Healthy Dining Finder, www.healthydiningfinder.com, a web site that promotes restaurants that offer lower-calorie options, estimates that the number of restaurants it lists on its site has grown dramatically.  A number of food companies are promoting products that are lower in calories and fats, and higher in nutrients such as protein, fiber, calcium and certain vitamins.  PepsiCo, Inc. packages such food with a distinctive green label.  To have the label, foods must contain no more than 35% of their calories from fat, contain one gram or less of saturated fats and no trans fats as well as meet limits for cholesterol, sodium and sugar.  Products include Tropicana and Dole juices, Quaker oatmeal, Baked! LAY’S potato chips and Rold Gold pretzels.  Nabisco is also promoting healthier 100 Calorie Packs of many of its popular brands such as Chips Ahoy! and Oreo cookies and Ritz and Teddy Grahams crackers.

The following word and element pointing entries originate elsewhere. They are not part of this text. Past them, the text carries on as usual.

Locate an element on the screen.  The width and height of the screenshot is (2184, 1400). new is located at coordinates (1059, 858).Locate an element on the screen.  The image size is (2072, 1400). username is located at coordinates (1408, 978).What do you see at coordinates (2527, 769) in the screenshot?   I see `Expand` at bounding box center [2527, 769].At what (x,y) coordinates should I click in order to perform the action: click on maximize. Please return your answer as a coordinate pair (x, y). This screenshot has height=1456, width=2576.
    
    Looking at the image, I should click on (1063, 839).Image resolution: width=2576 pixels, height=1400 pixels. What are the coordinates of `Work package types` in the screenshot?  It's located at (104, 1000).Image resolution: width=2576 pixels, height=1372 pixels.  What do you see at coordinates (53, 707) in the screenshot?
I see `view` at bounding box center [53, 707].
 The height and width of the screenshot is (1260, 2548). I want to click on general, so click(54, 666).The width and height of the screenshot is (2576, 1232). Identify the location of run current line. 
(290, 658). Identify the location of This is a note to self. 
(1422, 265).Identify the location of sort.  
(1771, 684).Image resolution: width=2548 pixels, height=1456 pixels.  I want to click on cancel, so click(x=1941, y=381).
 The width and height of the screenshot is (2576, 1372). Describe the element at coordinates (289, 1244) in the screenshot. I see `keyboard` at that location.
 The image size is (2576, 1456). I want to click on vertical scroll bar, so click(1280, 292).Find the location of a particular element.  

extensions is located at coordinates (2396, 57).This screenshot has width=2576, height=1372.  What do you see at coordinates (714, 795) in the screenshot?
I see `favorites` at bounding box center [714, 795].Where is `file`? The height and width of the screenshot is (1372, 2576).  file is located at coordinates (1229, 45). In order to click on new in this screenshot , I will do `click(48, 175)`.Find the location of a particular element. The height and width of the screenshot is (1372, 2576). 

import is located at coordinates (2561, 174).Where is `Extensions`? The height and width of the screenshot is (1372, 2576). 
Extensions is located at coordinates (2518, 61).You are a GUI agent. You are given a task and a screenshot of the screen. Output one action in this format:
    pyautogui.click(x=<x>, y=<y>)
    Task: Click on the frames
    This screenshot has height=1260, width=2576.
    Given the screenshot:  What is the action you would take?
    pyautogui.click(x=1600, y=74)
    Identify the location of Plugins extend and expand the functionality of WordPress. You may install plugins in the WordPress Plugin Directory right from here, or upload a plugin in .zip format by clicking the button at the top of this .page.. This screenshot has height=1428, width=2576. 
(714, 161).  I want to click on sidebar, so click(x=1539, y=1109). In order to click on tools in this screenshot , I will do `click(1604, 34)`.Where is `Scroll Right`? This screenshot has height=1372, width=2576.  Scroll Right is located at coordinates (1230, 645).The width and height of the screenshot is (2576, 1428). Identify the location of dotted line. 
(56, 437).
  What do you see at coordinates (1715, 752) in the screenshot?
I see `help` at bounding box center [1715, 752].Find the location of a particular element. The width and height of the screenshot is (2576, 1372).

The Healthy Weight Commitment Foundation (HWCF) is a U.S. effort through the United Way designed to help reduce obesity, especially childhood obesity.  It is a first-of-its-kind coalition that brings together more than 300 retailers, food and beverage manufacturers, restaurants, sporting goods and insurance companies, trade associations and professional sports organizations.  The HWCF is helping consumers lead healthier lives by offering healthier nutrition options.
Along with overeating, sedentary lifestyles are certainly a major contributor to obesity.  Vast numbers of people are spending much of their work hours in front of a computer screen, while more and more of their leisure time is spent playing electronic games, watching TV and enjoying digital media—activities that are not burning many calories.
Some countries have national initiatives focused on obesity.  Singapore, which requires military service of all adults, has instituted an extended six-week training camp for recruits who are obese in addition to its 10-week basic boot camp.  After discharge from the service, most Singaporean men and women remain on reserve status, which requires an annual physical and basic fitness test.